I ran out of money, and had to call home and get the lecture. So much for my independent trip. Let me just say that I normally budget trips pretty well. This time around, I was depending on a deposit that didn´t come through due to the Independence Day holiday so I was pretty screwed.I hate traveling with people that limited themselves in where they can go, and how much they want to spend. I was forced to turn into one when I realized that most places on the island did not take cards, and I didn´t have even enough cash for my bus ride back to Costa Rica. My last day on the island was dictated by my lack of cash, and I tried to make the best of it. If I had been with someone else, at least I wouldn´t have had to make the call of shame before walking over to Western Union.

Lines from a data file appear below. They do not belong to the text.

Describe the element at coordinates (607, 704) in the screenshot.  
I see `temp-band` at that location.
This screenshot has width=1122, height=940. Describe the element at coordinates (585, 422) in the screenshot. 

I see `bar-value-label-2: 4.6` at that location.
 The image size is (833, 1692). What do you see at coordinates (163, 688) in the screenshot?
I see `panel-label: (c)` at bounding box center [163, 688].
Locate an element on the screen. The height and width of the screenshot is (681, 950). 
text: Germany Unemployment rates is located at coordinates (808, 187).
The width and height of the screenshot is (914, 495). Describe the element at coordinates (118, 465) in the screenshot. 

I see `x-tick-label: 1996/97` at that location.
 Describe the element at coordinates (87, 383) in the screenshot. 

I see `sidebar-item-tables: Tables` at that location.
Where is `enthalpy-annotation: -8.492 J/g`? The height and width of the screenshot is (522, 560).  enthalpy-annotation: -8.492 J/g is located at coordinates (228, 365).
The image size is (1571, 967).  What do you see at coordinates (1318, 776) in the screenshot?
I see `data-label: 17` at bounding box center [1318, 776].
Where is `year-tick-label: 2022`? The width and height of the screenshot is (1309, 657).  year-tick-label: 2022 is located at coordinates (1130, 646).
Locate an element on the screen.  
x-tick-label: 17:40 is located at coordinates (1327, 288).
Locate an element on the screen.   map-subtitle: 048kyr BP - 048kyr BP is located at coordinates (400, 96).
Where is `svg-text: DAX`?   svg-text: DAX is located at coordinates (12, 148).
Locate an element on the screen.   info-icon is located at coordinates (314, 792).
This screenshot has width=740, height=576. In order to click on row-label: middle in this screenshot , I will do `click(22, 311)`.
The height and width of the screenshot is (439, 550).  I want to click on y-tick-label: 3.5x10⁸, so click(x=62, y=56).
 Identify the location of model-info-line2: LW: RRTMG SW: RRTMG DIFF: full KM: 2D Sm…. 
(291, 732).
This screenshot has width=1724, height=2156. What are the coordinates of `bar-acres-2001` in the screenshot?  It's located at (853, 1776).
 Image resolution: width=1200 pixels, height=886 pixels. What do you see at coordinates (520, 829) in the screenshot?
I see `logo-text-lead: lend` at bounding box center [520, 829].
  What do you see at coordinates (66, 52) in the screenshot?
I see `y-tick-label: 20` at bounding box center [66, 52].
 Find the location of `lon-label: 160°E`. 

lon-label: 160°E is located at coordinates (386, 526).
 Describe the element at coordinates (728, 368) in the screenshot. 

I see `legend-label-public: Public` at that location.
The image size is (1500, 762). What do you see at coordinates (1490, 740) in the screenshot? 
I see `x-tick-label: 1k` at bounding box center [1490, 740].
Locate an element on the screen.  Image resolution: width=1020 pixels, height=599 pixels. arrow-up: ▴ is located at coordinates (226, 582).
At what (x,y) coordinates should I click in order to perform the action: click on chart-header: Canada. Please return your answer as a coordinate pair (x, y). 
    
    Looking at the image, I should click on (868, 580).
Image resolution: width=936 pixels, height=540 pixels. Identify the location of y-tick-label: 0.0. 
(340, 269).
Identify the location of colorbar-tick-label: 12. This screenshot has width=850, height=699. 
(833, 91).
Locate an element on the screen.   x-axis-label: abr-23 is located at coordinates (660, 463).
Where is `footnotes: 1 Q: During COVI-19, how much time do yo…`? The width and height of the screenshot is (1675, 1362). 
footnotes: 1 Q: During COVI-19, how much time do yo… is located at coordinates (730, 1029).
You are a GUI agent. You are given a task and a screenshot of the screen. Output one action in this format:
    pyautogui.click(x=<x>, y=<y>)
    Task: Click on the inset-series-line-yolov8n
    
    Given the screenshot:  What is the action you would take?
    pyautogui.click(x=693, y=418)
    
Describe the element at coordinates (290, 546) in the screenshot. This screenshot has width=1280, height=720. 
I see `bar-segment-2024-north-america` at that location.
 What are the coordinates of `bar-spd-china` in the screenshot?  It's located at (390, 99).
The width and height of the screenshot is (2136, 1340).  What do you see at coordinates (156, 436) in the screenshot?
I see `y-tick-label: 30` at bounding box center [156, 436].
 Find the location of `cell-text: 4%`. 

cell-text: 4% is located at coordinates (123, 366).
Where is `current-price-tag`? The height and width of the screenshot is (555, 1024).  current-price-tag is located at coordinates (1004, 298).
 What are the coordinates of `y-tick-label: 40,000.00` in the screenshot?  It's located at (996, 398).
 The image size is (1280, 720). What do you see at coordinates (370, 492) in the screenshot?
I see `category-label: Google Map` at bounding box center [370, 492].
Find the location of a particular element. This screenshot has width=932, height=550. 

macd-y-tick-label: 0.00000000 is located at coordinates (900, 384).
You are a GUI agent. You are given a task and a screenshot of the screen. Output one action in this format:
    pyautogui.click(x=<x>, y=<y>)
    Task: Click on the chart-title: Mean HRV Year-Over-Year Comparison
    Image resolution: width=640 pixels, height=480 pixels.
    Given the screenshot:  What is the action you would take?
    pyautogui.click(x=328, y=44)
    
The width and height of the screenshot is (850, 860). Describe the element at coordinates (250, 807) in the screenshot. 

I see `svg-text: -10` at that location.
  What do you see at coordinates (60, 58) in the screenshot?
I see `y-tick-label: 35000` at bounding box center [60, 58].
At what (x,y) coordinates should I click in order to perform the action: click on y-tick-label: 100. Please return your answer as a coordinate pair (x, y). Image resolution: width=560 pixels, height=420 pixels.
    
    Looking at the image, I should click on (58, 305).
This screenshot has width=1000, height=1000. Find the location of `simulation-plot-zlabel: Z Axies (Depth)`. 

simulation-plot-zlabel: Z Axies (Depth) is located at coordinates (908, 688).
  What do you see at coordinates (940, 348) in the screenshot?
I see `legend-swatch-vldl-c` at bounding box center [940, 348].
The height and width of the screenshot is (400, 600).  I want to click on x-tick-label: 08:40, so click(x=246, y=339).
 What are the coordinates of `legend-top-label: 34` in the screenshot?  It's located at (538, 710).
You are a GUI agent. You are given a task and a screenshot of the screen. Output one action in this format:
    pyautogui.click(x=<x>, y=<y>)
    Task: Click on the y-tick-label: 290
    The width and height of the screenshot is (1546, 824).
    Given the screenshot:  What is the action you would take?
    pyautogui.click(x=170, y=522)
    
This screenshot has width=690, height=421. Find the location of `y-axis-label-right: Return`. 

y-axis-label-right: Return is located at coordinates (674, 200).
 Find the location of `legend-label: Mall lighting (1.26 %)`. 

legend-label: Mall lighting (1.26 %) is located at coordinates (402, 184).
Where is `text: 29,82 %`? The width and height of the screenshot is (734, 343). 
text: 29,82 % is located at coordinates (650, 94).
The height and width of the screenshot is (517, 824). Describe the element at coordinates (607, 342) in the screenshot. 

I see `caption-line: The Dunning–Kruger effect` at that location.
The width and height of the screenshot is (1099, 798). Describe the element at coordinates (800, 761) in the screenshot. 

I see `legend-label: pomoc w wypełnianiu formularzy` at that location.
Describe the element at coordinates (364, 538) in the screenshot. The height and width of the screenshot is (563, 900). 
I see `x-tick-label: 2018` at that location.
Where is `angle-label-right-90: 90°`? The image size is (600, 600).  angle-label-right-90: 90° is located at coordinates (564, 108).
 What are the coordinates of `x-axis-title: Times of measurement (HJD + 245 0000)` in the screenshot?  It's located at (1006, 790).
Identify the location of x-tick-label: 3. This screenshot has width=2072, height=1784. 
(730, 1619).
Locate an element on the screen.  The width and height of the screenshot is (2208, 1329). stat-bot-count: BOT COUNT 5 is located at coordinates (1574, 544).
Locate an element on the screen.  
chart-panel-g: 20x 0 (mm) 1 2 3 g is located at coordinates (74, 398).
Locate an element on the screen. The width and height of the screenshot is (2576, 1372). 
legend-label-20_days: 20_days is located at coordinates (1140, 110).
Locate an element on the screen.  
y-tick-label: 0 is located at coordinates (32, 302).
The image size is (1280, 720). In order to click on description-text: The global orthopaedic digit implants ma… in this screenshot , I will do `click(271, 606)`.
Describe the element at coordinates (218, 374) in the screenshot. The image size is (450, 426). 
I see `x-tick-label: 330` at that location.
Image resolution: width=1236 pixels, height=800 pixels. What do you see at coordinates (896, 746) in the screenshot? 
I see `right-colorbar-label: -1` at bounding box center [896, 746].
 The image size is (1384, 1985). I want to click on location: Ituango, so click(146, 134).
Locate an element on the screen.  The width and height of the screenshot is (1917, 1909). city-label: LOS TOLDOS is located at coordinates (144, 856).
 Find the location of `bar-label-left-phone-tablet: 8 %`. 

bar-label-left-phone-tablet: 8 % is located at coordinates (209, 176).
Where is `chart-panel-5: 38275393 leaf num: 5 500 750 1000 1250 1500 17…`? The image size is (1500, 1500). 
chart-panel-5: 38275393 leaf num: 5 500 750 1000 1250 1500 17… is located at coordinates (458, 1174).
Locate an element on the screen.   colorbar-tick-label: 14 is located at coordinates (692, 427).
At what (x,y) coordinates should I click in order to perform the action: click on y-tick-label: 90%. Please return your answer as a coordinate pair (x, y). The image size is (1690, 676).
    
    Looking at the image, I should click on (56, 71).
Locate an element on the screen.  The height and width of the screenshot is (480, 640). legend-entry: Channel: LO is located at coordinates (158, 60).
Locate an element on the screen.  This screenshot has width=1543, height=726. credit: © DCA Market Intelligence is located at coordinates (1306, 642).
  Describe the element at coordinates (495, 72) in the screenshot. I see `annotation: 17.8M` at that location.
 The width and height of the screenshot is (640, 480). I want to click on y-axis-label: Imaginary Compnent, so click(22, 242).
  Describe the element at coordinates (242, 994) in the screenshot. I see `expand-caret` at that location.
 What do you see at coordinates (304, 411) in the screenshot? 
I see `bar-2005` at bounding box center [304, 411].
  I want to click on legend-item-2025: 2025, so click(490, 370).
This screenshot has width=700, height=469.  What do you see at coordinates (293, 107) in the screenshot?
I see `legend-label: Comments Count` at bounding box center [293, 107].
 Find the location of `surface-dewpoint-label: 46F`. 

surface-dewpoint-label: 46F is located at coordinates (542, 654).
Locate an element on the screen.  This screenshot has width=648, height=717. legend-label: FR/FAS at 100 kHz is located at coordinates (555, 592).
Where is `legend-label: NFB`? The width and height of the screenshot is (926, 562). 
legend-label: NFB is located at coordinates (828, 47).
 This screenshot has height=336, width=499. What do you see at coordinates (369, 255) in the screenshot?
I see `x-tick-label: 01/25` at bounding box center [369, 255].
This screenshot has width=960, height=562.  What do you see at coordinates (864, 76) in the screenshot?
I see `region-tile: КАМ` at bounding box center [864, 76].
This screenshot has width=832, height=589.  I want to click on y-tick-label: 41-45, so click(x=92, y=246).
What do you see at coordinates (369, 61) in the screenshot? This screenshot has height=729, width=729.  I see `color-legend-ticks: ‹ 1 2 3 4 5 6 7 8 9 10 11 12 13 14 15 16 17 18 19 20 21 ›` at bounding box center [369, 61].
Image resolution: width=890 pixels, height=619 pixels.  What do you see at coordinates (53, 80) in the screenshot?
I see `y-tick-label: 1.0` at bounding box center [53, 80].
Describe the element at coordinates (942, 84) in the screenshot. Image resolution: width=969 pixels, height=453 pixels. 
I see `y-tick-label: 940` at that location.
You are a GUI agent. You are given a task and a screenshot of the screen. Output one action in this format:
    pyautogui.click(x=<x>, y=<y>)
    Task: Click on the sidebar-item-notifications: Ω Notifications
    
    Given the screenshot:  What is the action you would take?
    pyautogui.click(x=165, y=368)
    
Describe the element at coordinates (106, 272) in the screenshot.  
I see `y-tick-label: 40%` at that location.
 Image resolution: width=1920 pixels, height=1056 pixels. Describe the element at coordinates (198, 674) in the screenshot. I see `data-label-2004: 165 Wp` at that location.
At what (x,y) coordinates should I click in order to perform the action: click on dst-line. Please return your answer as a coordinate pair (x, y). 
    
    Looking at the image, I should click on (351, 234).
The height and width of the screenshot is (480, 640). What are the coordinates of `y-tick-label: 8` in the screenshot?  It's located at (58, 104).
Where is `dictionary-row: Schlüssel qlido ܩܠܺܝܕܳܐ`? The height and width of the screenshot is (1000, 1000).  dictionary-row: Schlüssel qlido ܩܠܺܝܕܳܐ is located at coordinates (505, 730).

Overall, I blame myself for some of the things that could have gone smoother on my trip. In my defense, there are some things that fell out of my hands. And what could I do? Cry and sulk for 2 days? Nah, I made the best of it. Bocas del Toro is a great choice if you love to snorkel (they´ve got awesome reefs), swim, eat seafood, ride leisurely on a bike, and spend hours on boats. For the most part, this does not fit my travel character. For me, this (or any) beach destination is better consumed in couplets or groups. Find that private patch of shore, pack your own snacks and liquor, snuggle up next to someone on the sand, or in the water. Simple.
Have you ever enjoyed a beach day alone? What did or didn´t you do?